[RECORDS — start]

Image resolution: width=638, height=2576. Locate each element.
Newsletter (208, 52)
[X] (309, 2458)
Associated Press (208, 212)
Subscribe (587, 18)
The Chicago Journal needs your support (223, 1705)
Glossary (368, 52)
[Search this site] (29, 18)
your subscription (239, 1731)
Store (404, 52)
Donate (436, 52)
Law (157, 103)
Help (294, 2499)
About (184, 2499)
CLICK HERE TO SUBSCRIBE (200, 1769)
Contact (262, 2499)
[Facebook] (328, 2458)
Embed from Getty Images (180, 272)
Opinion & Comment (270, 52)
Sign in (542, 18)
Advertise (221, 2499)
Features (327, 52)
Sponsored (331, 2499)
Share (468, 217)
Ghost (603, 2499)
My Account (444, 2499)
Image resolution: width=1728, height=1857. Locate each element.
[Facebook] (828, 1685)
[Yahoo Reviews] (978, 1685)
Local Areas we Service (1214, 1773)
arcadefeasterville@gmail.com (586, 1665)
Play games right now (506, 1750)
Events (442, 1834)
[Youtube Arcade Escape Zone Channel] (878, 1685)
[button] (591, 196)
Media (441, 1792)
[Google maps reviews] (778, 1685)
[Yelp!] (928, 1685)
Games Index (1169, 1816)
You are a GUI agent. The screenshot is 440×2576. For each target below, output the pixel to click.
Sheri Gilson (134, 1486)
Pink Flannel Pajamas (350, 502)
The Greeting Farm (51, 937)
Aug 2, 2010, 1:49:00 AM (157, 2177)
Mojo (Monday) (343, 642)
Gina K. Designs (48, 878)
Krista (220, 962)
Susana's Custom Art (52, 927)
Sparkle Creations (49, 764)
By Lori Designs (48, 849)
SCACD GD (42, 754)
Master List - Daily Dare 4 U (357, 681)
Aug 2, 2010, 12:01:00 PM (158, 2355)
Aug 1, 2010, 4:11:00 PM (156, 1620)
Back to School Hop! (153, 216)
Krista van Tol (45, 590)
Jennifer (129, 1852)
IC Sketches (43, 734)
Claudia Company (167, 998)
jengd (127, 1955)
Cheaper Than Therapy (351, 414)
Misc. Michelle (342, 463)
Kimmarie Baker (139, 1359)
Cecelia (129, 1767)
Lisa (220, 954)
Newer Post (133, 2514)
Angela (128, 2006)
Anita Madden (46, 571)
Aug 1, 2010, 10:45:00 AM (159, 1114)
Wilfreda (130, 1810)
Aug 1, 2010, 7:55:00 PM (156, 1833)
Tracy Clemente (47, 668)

[RECORDS — finish]

WHAT TO DO:
In the data above, how many lines carry the string "element"? Only the number should be given.

SOLUTION:
2